You guys have an amazing band description that says “the deep ennui of trying to reconcile the banality of daily life with the excitement of teenage faith in rock n’ roll.” I thought that was so great. Can you elaborate on that?
Rock n’ roll saved my life. I was really bored and young, fourteen, fifteen, and when I finally heard punk rock n’ roll, specifically New York City 1970’s punk rock n’ roll, it totally challenged everything that I had ever known. I realized you can be really cool and really funny. You can take things lightly but also take them really seriously.
Who influenced you then and who influences you now?
Definitely Richard Hell & The Voidoids, Television, Blondie, all the 1970’s punk rock n’ roll bands. I love the Beastie Boys, like a lot. They’re so funny. They don’t pretend to be deep. I don’t like when people pretend. If you’re actually having an amazing moment, that’s great, but I find there’s more realness in the banal.
You’re kind of the Jeff Koons of Brooklyn pop music. Your lyrics are very much on the surface: beautiful to listen to, super engaging, and some people will be like ‘This is just about money,’ but if you look closely, it’s such a commentary about society as a whole. You can either appreciate on the surface level or a deep philosophical level.
Yeah I feel like it goes from being sarcastic to being to not sarcastic to sarcastic again. It kind of comes full circle. Currently I don’t know what kind of bands I like currently. I like Truthers. They’re awesome. The guitar player in my band, they’re his band. They’re kind of like a 60’s psych band. They’re different from any other band I’ve heard around Brooklyn.
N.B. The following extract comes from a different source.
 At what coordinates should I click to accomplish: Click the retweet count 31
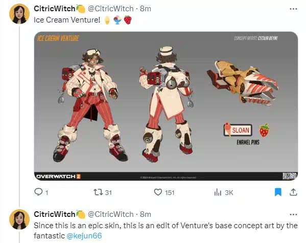point(108,192)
Didn’t one of the members in your band used to be in Phantogram?
Yeah Tim was in Phantogram. Panda Piranha used to play with them too. They’re crazy people. I love them. It was awesome because when we were building the Edith Pop project, he was also learning how to perform with them on a really large scale. He was like ‘I want to help finish the track but I’m playing at Coachella.’ I was like ‘Get the fuck outta here!’